400+ of Naga Casino Workers fired who were on Strike
PHNOM PENH, June 24 | Mon Jun 24, 2013 5:42am EDT
PHNOM PENH, June 24 (Reuters) - More than 400 Cambodian croupiers, drivers, cleaners and other workers have been sacked or suspended by the Hong Kong-listed owner of their casino after going on strike for higher pay and better working conditions, they said on Monday.
Strikes over pay and working conditions are on the rise in Cambodia, particularly in the garment sector, where low-cost labour has attracted many Western brands in recent years.
Hundreds of strikers demonstrated on Monday outside the NagaWorld hotel and casino complex, owned by Nagacorp Ltd .
One of them, Seng Lay Heng, 22, read out a text message she had received from management saying: "Your contract with NagaWorld is terminated with immediate effect."
"This is illegal. The company can't just fire us without a reason," she said, adding the workers had gone on strike legally.
The company did not respond to requests for comment in either Cambodia or Hong Kong.
Last week, riot police and security guards broke up a peaceful protest, mostly by women, and briefly detained 19 NagaWorld workers and union representatives, according to the Cambodian Tourism and Service Workers Federation.
About 1,000 workers have been on strike since June 13, demanding that Nagaworld increase their pay to up to $150 from $80 a month, or by 20 percent for those already earning more than $150.
According to a memo emailed to senior staff, 413 workers had had their contracts "terminated/suspended". It was not clear what was meant by "suspended".
The strikers "have been identified to have been involved in the illegal strike against the company", management said in the email seen by Reuters. (Reporting by Prak Chan Thul; Editing by Alan Raybould
Court Order Ends NagaWorld Strike, Sends Staff Back to Work
By Kaing Menghun- June 27, 2013
Hundreds of employees of Phnom Penh’s NagaWorld casino and hotel returned to work Wednesday in response to a court order telling them to end their nearly two-week-long strike.

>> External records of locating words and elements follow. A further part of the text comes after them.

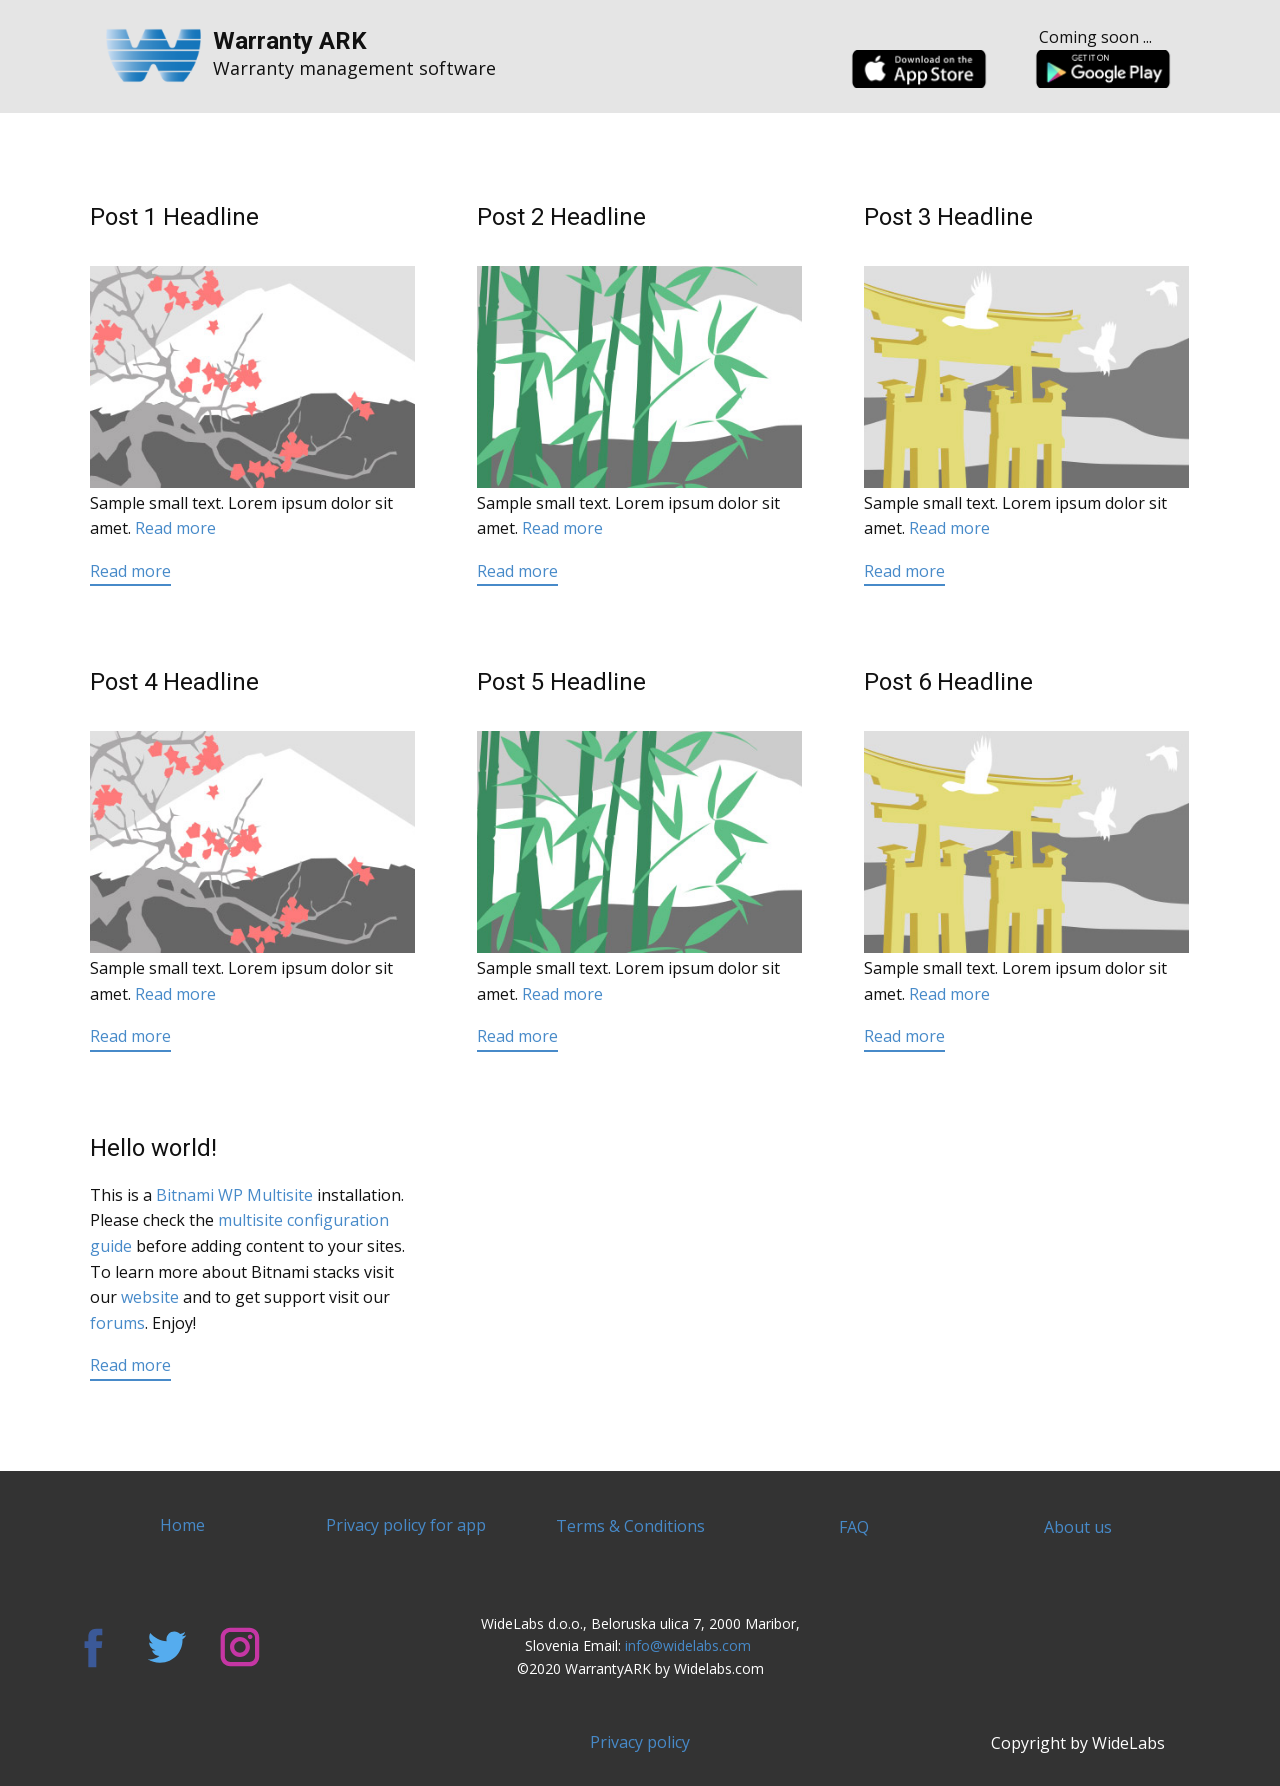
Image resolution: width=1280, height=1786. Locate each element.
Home (182, 1525)
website (150, 1297)
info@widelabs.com (690, 1645)
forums (117, 1323)
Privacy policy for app (406, 1525)
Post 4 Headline (174, 682)
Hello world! (153, 1148)
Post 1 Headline (174, 217)
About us (1078, 1527)
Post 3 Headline (948, 217)
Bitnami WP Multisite (234, 1195)
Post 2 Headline (561, 217)
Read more (175, 528)
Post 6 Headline (948, 682)
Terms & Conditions (630, 1526)
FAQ (854, 1527)
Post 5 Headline (561, 682)
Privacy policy (640, 1742)
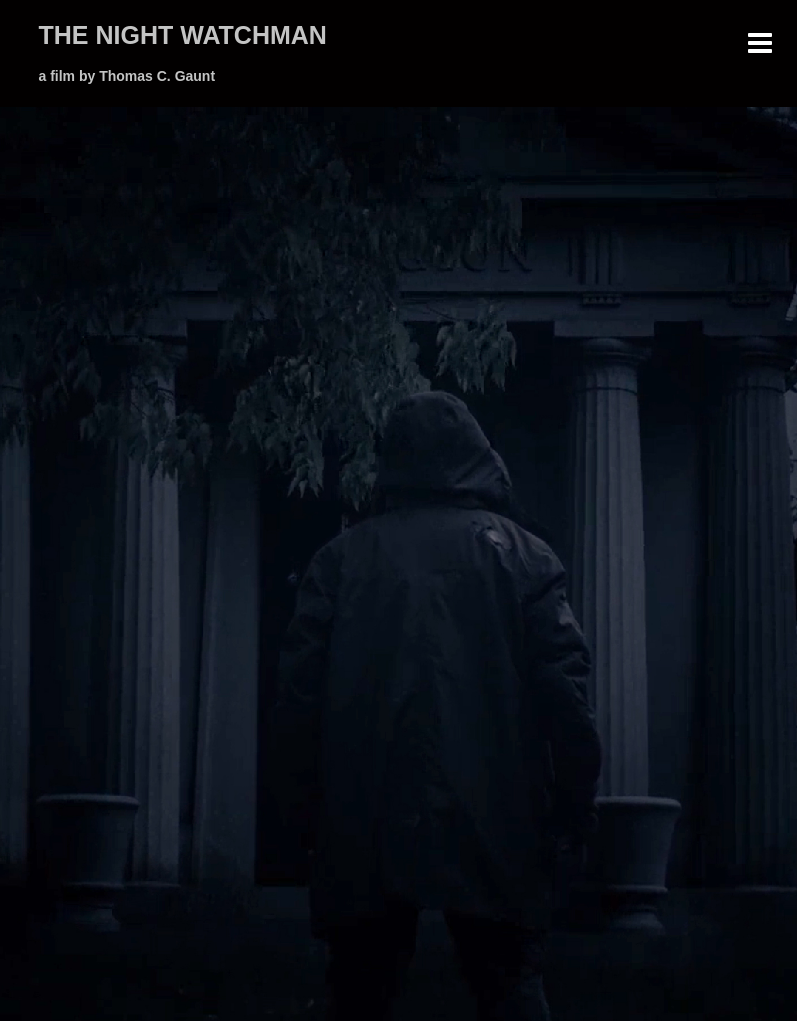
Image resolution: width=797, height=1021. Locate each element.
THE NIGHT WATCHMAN (183, 35)
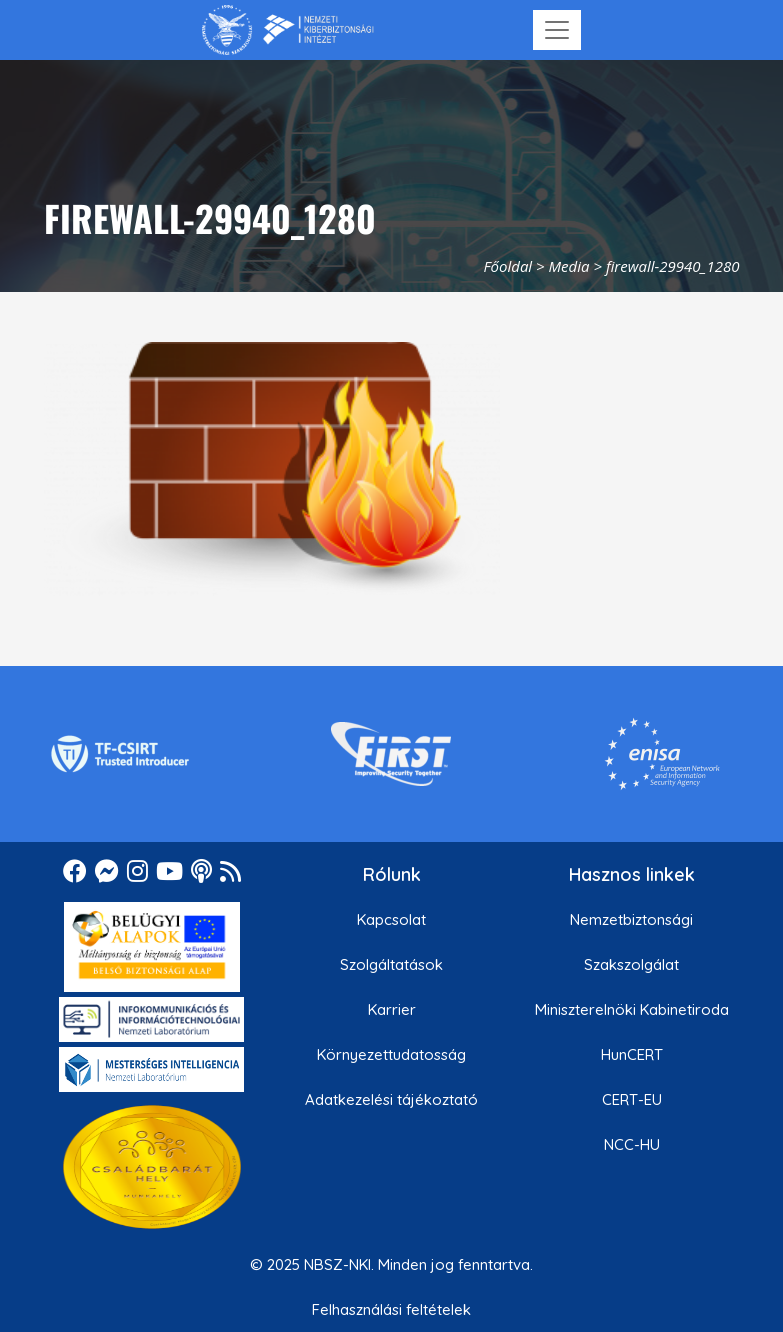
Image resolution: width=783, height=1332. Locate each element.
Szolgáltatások (391, 964)
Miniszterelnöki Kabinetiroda (632, 1009)
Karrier (392, 1009)
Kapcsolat (391, 919)
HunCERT (632, 1054)
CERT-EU (632, 1099)
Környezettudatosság (391, 1054)
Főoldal (507, 266)
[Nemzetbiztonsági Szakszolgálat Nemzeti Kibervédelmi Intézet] (287, 30)
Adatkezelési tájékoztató (391, 1099)
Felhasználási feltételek (391, 1309)
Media (569, 266)
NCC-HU (632, 1144)
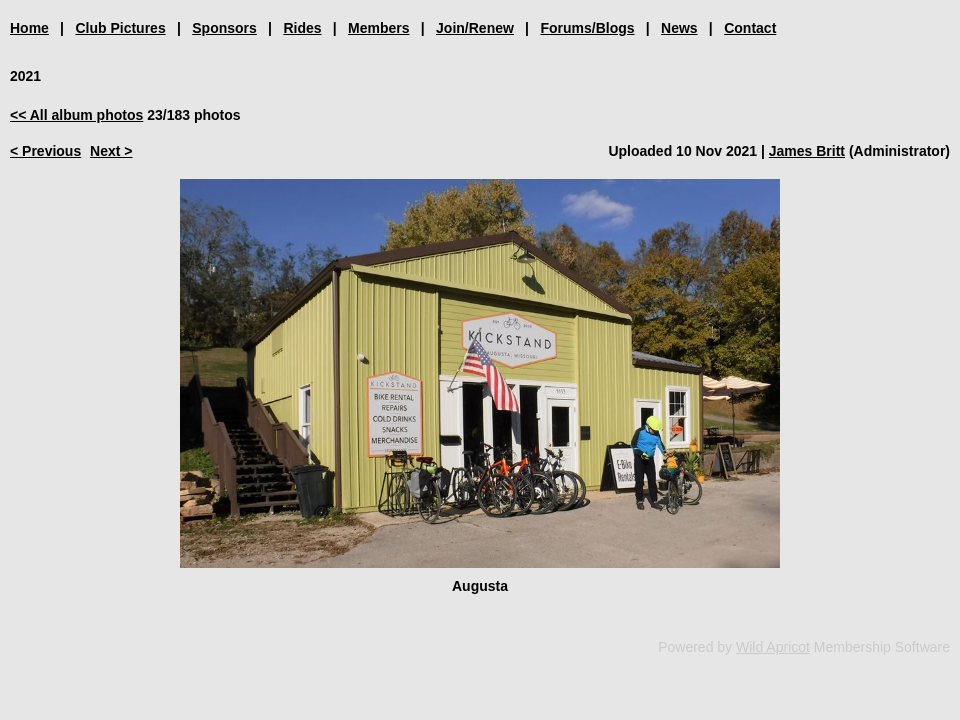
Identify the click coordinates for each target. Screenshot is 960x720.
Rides (302, 28)
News (679, 28)
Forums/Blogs (587, 28)
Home (29, 28)
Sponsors (224, 28)
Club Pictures (120, 28)
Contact (750, 28)
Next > (111, 151)
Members (378, 28)
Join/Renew (475, 28)
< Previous (45, 151)
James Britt (807, 151)
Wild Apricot (773, 647)
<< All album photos (76, 115)
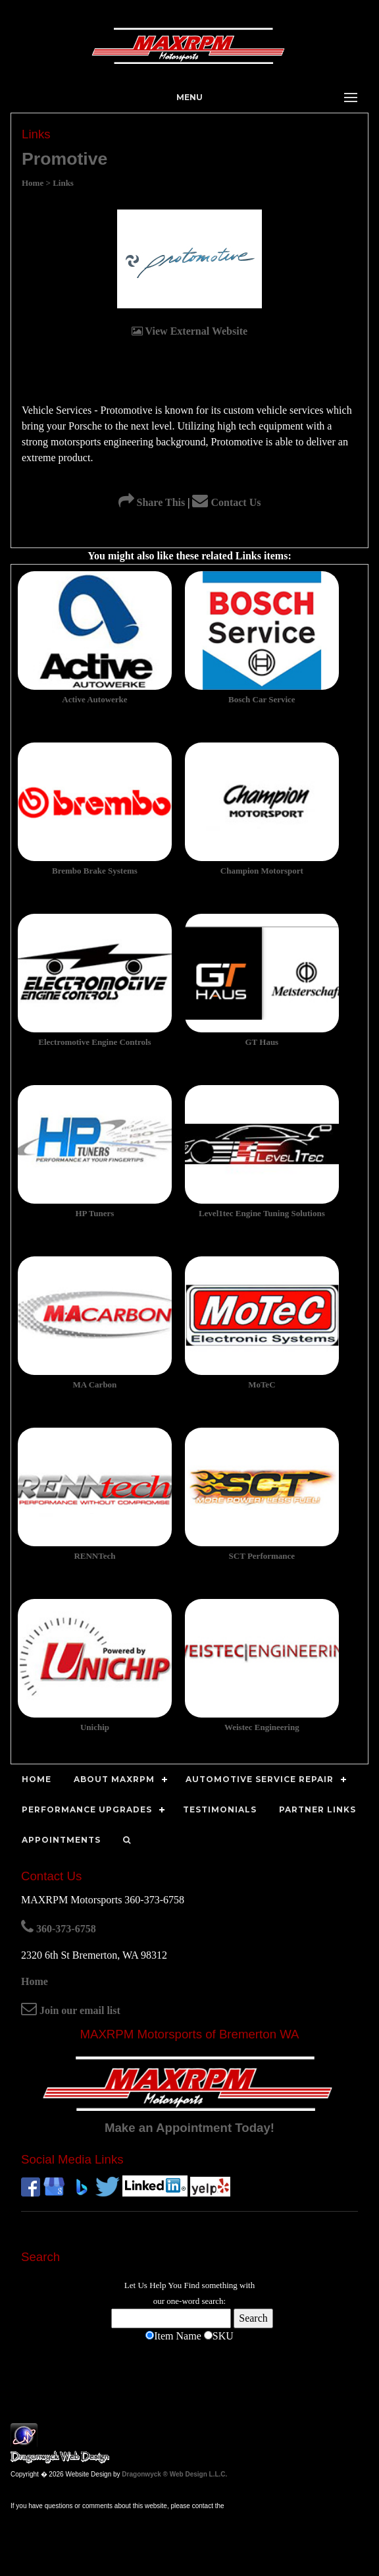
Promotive (64, 159)
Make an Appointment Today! (189, 2128)
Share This (152, 502)
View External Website (189, 331)
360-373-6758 (58, 1928)
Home (34, 1981)
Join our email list (70, 2010)
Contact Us (226, 502)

Staff demanding that the high-grossing company raise their minimum pay from $80 to $150 per month have been protesting at the gates of Phnom Penh’s only licensed hotel-casino since June 13, at times clashing with casino security.
Union representatives were told last week by management that 400 staff had been fired or suspended, but on Wednesday, all employees returned to work, according to Seng Thida, a representative of workers.
“All of us, 1,800 of us, including the ones who were suspended, went back to work this morning,” Ms. Thida said.
An order from the Phnom Penh Municipal Court, obtained Wednesday, said that the court had deemed the strike illegal from the beginning and had originally issued a warrant ordering staff back to work on June 13.
The second court order dated Tuesday, said the court “orders the employees and union at NagaWorld who have been striking illegally to stop striking immediately.
“In this case, if you do not stop, the prosecutor will forcefully implement [this order] in accordance with the law.”
Cambodian Tourism and Service Workers Federation vice president Sok Narith said that the second order—which he said was issued at the behest of NagaWorld—added weight to the court’s message to workers.
“But this time, even though we do not want to follow it, we have to,” he said.
NagaWorld employee Chhum Sophy, 32, who has worked there since 2008, said that despite no concessions being given to employees, she had returned to work anyway.
“I think it is time to give each other another chance,” said Ms. Sophy, who makes beds at the NagaWorld hotel and is paid $90 per month.
“I hope that this time, the company really thinks about us [the employees].”